> _Exercise directions_:
What is wanted is an exact copy of the lines from the top of the listing through the line containing "Open the three-dot post options menu".

┄┄┄┄┄┄┄┄┄┄┄┄┄┄┄┄┄┄┄┄

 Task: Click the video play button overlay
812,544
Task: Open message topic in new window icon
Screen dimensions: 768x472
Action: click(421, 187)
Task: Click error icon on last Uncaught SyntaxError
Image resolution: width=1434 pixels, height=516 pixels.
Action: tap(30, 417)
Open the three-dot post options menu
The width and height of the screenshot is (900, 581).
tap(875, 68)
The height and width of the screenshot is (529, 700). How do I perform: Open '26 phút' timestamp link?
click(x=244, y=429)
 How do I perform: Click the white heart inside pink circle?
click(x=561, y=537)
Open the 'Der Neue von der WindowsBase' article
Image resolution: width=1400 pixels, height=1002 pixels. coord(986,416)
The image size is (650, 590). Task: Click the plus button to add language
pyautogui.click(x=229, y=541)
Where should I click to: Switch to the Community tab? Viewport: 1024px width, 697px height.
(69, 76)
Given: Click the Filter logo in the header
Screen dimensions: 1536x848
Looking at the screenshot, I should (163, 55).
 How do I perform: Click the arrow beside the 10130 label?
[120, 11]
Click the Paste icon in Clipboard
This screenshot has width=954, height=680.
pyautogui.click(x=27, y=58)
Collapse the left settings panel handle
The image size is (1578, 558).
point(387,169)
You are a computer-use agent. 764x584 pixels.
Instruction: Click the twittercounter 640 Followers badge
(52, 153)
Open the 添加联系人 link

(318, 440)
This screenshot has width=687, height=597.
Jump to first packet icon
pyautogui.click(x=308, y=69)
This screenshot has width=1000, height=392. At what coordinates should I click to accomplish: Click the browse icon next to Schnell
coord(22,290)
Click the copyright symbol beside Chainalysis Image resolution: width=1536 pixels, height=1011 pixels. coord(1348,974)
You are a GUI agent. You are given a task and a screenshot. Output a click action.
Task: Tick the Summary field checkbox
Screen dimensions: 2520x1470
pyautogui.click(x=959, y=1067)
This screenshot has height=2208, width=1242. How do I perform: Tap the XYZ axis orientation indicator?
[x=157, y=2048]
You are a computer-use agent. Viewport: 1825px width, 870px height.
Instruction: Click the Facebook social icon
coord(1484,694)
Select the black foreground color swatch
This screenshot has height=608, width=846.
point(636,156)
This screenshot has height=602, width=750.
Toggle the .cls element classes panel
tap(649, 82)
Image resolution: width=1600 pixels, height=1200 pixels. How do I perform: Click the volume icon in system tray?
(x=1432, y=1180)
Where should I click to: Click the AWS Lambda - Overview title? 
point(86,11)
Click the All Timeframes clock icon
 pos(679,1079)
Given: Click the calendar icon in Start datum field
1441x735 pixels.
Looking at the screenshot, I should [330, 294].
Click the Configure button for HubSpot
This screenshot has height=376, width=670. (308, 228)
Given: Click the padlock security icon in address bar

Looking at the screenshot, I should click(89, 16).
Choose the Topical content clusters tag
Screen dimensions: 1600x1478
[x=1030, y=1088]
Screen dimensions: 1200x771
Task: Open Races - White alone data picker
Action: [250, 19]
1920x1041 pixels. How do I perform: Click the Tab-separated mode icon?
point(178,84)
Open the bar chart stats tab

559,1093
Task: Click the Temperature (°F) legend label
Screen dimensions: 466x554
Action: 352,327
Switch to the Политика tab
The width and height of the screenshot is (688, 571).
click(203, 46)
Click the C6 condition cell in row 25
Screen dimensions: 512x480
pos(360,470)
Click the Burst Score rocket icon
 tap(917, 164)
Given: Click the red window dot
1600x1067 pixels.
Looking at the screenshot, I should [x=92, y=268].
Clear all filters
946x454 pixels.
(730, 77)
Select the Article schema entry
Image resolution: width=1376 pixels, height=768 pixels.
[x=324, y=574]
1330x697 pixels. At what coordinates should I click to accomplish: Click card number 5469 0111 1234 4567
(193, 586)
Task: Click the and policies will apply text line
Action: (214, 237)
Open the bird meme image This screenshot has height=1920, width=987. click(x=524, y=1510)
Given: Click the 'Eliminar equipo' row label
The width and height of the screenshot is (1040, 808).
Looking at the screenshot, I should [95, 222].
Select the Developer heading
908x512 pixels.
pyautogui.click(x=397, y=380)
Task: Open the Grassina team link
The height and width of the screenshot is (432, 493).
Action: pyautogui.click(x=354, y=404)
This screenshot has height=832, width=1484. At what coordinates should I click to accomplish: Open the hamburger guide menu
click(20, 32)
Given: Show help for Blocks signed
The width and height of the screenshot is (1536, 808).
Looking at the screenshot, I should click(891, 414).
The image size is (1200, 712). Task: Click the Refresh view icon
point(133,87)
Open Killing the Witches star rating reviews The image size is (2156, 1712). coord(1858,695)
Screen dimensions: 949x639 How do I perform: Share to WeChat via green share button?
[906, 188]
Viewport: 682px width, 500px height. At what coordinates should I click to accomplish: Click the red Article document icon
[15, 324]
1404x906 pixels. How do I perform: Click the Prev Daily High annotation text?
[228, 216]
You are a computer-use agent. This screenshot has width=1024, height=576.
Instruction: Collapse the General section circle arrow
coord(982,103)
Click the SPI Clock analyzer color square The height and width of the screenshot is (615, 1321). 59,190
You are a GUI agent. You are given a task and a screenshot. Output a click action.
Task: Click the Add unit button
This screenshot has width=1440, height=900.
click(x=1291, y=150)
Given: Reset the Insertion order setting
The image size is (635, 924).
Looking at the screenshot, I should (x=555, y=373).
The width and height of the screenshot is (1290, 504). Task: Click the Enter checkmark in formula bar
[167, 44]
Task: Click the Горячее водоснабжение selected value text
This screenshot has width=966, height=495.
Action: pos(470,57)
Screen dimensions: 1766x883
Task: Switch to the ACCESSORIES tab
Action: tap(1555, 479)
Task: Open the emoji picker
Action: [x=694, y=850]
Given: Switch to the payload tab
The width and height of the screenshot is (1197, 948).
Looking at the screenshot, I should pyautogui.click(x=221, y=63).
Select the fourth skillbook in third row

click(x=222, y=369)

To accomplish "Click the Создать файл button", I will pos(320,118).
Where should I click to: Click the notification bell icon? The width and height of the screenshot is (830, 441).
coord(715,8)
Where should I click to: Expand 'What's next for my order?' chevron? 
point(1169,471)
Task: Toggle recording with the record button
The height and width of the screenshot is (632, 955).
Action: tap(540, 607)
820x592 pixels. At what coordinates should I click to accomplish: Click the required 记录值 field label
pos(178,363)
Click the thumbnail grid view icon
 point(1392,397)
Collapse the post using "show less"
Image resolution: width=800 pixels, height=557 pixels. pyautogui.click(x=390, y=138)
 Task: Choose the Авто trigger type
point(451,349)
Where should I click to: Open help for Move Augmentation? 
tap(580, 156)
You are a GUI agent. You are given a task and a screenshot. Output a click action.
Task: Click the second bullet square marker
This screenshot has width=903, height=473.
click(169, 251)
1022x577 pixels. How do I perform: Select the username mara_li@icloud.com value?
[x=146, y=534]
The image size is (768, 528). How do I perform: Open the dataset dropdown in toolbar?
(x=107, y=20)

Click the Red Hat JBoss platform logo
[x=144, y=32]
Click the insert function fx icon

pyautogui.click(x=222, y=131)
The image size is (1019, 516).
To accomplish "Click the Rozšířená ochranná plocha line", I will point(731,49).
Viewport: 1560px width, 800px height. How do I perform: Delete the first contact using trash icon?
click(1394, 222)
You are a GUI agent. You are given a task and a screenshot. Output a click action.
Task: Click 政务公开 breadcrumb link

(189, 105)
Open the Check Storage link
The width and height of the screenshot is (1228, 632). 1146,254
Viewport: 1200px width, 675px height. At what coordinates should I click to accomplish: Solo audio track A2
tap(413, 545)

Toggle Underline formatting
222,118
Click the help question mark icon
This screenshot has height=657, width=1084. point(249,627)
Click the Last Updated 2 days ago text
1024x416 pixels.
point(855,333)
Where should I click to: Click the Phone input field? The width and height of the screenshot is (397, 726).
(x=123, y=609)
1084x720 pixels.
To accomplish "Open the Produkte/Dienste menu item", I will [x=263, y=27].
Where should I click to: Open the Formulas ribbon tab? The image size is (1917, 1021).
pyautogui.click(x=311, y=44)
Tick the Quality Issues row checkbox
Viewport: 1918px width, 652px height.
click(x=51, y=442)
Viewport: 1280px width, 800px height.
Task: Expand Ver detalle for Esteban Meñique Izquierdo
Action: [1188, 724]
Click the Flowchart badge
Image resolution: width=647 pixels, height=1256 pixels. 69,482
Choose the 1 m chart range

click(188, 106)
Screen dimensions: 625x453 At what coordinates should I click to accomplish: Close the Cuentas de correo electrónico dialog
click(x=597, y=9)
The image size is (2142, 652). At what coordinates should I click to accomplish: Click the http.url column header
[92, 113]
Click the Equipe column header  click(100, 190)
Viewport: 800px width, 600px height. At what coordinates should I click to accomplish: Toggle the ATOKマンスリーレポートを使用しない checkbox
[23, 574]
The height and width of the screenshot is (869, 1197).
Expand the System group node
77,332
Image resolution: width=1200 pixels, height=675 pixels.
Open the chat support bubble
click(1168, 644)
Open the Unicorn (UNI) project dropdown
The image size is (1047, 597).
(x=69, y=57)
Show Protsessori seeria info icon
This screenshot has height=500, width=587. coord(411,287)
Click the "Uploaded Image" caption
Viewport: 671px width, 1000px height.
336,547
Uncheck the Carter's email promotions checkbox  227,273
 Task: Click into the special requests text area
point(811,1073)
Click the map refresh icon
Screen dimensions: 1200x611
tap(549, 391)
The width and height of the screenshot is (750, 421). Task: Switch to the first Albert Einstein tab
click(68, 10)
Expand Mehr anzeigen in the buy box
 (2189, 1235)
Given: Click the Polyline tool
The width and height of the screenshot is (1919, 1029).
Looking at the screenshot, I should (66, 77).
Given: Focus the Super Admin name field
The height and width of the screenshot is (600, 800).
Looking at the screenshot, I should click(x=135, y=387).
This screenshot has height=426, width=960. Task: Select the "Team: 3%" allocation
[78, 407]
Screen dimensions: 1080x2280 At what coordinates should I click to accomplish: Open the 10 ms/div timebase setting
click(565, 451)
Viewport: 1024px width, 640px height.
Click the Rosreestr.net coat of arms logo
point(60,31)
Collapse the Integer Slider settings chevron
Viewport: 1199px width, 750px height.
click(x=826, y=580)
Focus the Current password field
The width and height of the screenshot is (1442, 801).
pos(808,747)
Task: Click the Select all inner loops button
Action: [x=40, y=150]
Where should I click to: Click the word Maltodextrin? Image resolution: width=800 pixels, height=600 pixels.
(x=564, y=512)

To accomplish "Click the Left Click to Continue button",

┄┄┄┄┄┄┄┄┄┄┄┄┄┄┄┄┄┄┄┄

> _Expected answer_:
 Task: Click the video play button overlay
812,544
Task: Open message topic in new window icon
Screen dimensions: 768x472
Action: click(421, 187)
Task: Click error icon on last Uncaught SyntaxError
Image resolution: width=1434 pixels, height=516 pixels.
Action: tap(30, 417)
Open the three-dot post options menu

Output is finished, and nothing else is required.